It gets better

I just saw the new Rise Against video for “Make it Stop (September’s Children)”, and it really hit home. It is a very powerful anti-bullying video. I was never bullied in high school, but I had many of the same feelings. My family moved after my freshman year of high school to a new city. I had to start over and try to make friends my sophomore year of high school. While I got along with almost everybody, I never met anybody that I considered a real friends. I didn’t really fit into a single cliché. I was a jock on the football team, a band geek playing in concert, pep, and marching bands, and I was also a nerd who took physics and calculus as electives. I was friends with everybody, but not real close to any of them. To this day my best friends are the ones that I have been friends with since the first grade.
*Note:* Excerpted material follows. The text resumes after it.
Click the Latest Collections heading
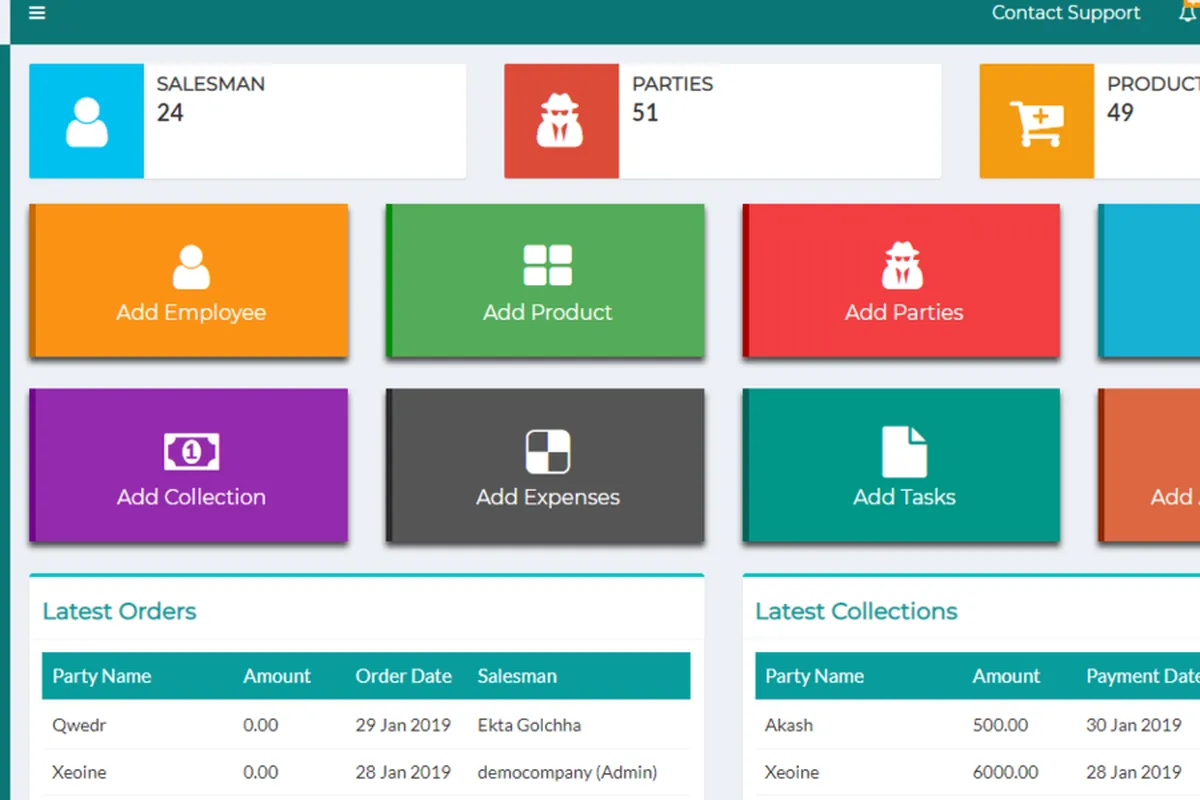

I had a real good childhood growing up, but in the back of my head I always wanted to kill myself. This is the first time I have ever came clean about it, mostly because I think that phase of life is in my past. I never new my Grandpa because he killed himself with a gun that he bought my Dad. I have no idea if that sort of thing is hereditary, but in my head I always thought it was. I used that idea to rationalize what was wrong with me in my head. I never mentioned my suicidal thought it anyone because one, I didn’t want anybody interfering with my plans, and two, I didn’t want to be forced to go to therapy. Nothing against therapy, it works great for many people, but I didn’t want anything to do with it. I wanted to be able to rationalize my problems in my own head, and it seemed to work for me. My darkest days were when I started college. I seemed to have even less things in common with the college students, and had no desire to study. What was getting me through those tough times was the great 90s music that I loved. Then that spring, my rock hero, Kurt Cobain killed himself. It was shortly after I read Michael Azerrad’s biography of Nirvana, Come as You Are. That book was amazing and I felt like I had so much in common with Kurt Cobain. Most of my friends didn’t understand Nirvana’s music, but their songs were my anthems. I took Kurt’s suicide hard. So hard that I wanted to join him in Club 27. I actually had mixed feelings when I turned 28. I was disappointed that wouldn’t be a member of club 27, but also relieved that I lived past 27.

I don’t know exactly when the suicidal thoughts ended, but I haven’t had them for years. I don’t know if I out grew them, was able to find more people I could relate to online, or just quit giving a fuck what other people think anymore. I will be seeing Rise Against open up for the Foo Fighters this fall and this song will have a special meaning for me.